### Written request
Pick out every line in the records below that contains the word "Choose". Case counts.
◆ ◆ ◆ ◆ ◆ ◆ ◆
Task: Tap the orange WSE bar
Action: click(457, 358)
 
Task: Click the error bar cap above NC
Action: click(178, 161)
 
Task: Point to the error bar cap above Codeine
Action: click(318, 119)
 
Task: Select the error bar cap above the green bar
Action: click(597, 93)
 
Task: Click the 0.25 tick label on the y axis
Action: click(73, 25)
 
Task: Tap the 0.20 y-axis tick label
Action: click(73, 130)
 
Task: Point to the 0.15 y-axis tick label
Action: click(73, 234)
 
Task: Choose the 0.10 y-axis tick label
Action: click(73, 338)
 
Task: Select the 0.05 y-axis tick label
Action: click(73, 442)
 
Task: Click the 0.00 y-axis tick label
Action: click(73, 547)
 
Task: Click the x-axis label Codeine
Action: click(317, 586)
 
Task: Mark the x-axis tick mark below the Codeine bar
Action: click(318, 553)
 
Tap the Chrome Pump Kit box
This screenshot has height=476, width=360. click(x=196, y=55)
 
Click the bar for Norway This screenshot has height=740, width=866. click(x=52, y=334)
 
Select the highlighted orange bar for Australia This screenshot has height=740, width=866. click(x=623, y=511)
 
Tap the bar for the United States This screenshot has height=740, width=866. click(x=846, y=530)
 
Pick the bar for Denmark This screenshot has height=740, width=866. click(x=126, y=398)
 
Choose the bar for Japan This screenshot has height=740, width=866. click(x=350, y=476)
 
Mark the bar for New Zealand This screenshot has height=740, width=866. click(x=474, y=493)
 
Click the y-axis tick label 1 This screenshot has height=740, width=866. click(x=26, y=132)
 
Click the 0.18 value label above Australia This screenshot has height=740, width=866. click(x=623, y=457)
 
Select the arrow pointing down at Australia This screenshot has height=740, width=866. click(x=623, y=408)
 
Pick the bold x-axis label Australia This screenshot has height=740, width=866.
◆ ◆ ◆ ◆ ◆ ◆ ◆
### Result below
Task: Choose the 0.10 y-axis tick label
Choose the bar for Japan This screenshot has height=740, width=866. click(x=350, y=476)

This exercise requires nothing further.